**DOCUMENT SEGMENT**

::::::::

It's a story that keeps cropping up in 2015. Olio is reminiscent of Vector at Baselworld – both in terms of looks and features – and both smartwatches aim to solve similar problems.

There are two watches: the Olio Black Collection retails for $745 and Olio Steel Collection, which will set you back $545. You can add $50 to have either of those with a metal link strap. Apart from the finish, there's no difference between the two in terms of hardware, which puts a large premium on the Black.

The watches are made of 316L grade stainless steel and come with a range of attractive straps – and you can choose from suede and leather. It's big on style – and certainly leaves the current crop of techy smartwatches from Google's partners for dead.

However, the company hasn't worked miracles on the size, and it looks one chunky hunk of metal. It weighs 81g with a leather strap and 161g with metal.

​Olio Model One smartwatch wants to curate your life

There's an absence of other specs, such as the screen tech and battery size – which is troubling. The company says its battery will last two days on a single charge, which puts it on par with the Apple Watch or Android Wear crop, yet way behind the Vector, which lasts a month between rejuicing. However, it does pack wireless charging, using a contact on the rear.

::::::::

**DATA EXCERPTS**
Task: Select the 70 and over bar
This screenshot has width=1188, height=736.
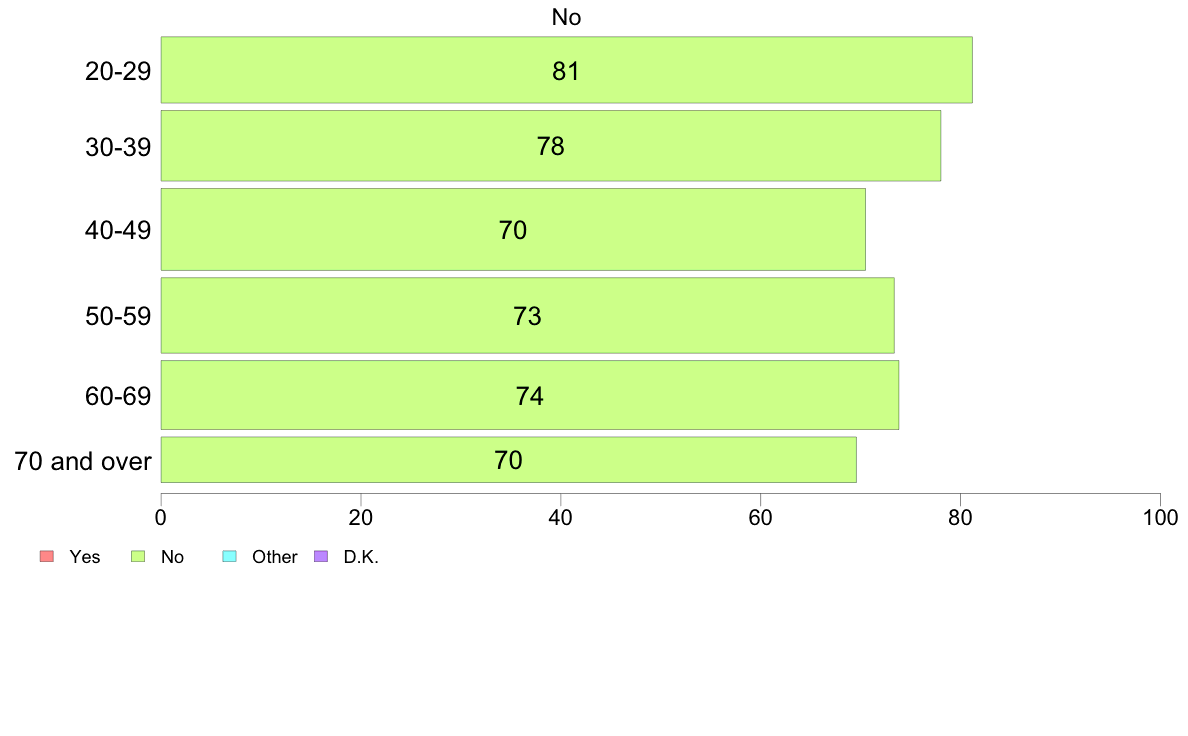Action: pyautogui.click(x=508, y=459)
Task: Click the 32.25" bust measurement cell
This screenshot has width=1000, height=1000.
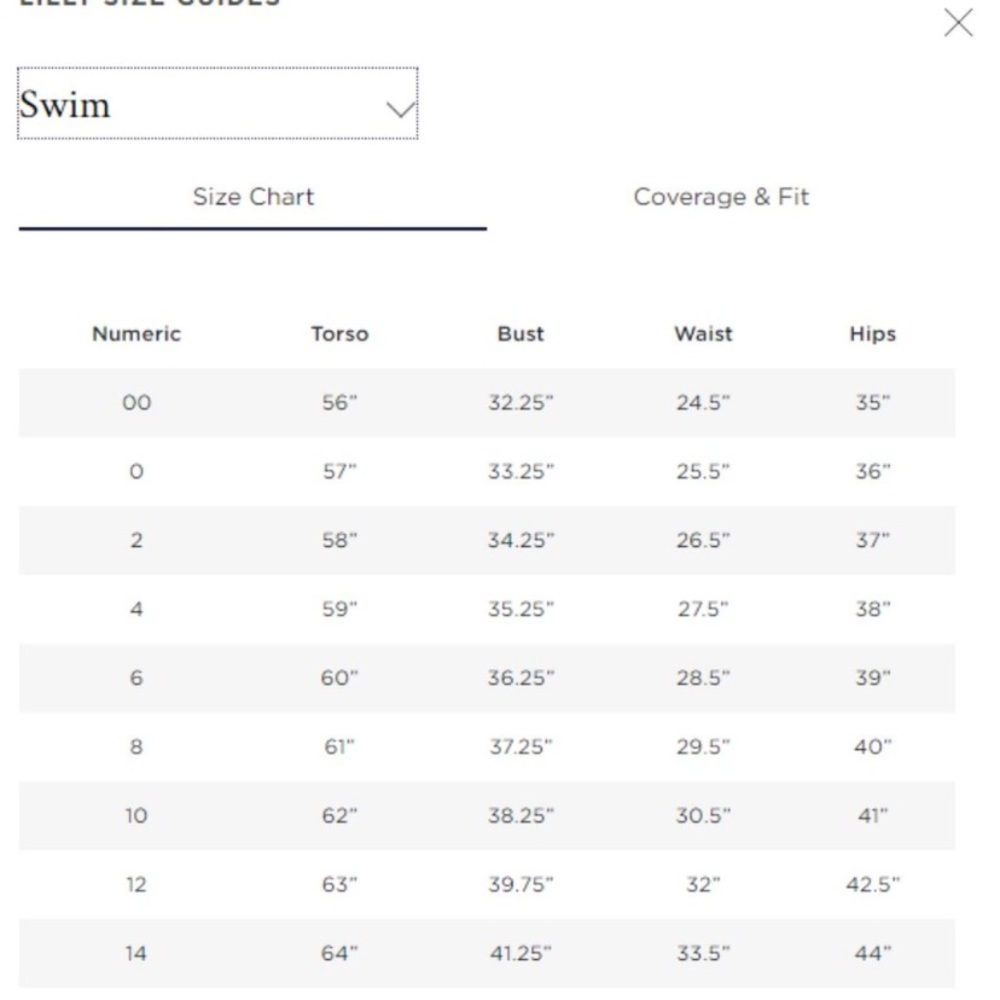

::::::::

**PROBLEMS AND TASKS**
• a. From the Olio article, copy the passage between "However, the company" and "161g with metal.", inclusive.
• b. List every dollar amount that appears in the Olio article.
• c. According to the Olio article, how long does the company say the watch's battery lasts on a single charge?

**TASK-BY-TASK ANSWERS**
• a.
However, the company hasn't worked miracles on the size, and it looks one chunky hunk of metal. It weighs 81g with a leather strap and 161g with metal.

• b. $745, $545, $50

• c. Two days.